|More than 28,000 people have died in drug-related violence since war was declared on the cartels in 2006 [AFP]|
The US does not believe that Mexico’s military is capable of winning the country’s violent drug war, classified memos released by WikiLeaks have revealed.
US diplomats drew a highly critical picture of the country’s armed forces, which were described as bureaucratic and unfit to take on “sophisticated” drug trafficking organisations (DTOs), in cables published on Thursday.
The diplomatic memos paint a picture of an embattled Mexican government, nervous about losing whole areas of the country to the drug cartels.
The leaked material also shows Mexican officials petitioned the US government to assist in focusing the crackdown on the country’s most violent cities.

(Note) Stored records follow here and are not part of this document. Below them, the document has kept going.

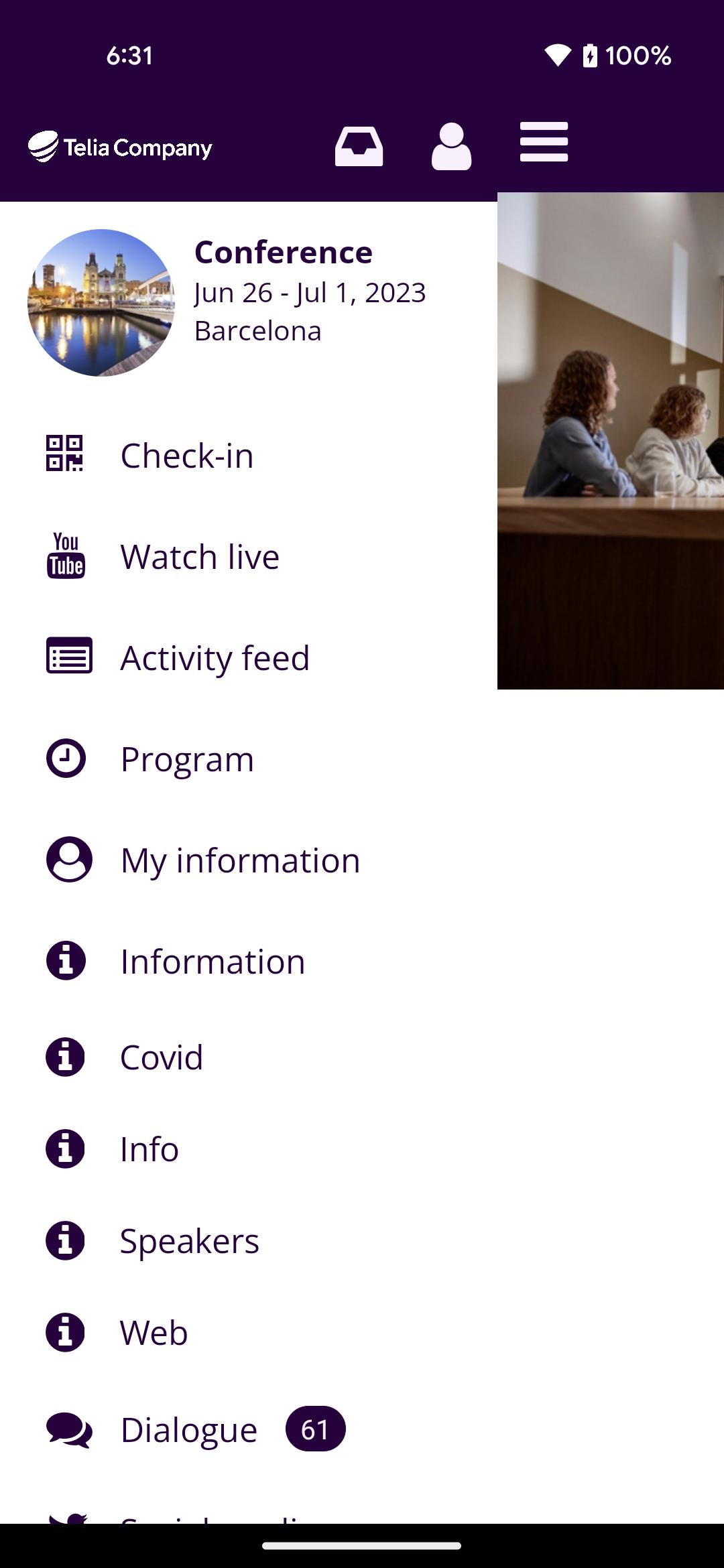Open Dialogue with 61 messages
The width and height of the screenshot is (724, 1568).
pos(189,1429)
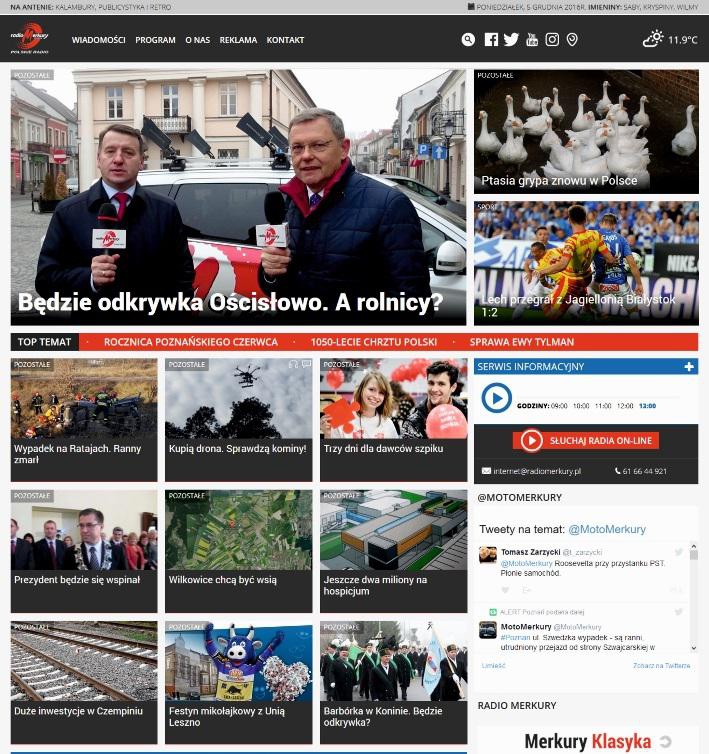Expand Serwis Informacyjny with plus icon
Screen dimensions: 709x754
pos(689,367)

“The military was not trained to patrol the streets or carry out law enforcement operations,” said one memo referring to the failure of military-led operations to reduce violence in the country’s most deadly city of Ciudad Juarez.
“It does not have the authority to collect and introduce evidence into the judicial system.
“The result: arrests skyrocketed, prosecutions remained flat, and both the military and public have become increasingly frustrated.”
Federal police took over control in Juarez in January.
The leaks showed the Mexican military was also perceived “to be seen slow and risk-averse even where it should succeed”.
The perceived picture in the US of Mexico’s military contrasted with its views of the country’s drug gangs, which Mexican officials blame for more than 28,000 deaths in the past four years as violence has erupted across the country.
“The DTOs are sophisticated players: they can wait out a military deployment; they have an almost unlimited human resource pool to draw from in the marginalised neighborhoods,” said the comments in a cable to Washington earlier this year.
Felipe Calderon, the Mexican president, has gambled his presidency on a high-profile military crackdown on the drug gangs, involving about 50,000 troops and launched when he took office four years ago, following disputed elections.
The cables’ assessments contrasted with Calderon’s insistence that as a US ally, Mexico is gaining ground over the drug gangs.
“Prosecution rates for organised crime-related offenses are dismal; two percent of those detained are brought to trial,” a US cable read, only a day after Calderon lauded the record number of drug lords arrested under his administration.
“Mexican security institutions are often locked in a zero-sum competition in which one agency’s success is viewed as another’s failure,” the cable added.
The cable, however, praised Mexico’s navy – who killed Arturo Beltran Leyva, a drug lord, in December, 2009, in the government’s biggest victory yet against the cartels – as a sharper force than the army.
But it warned of “considerable tension” between the two forces.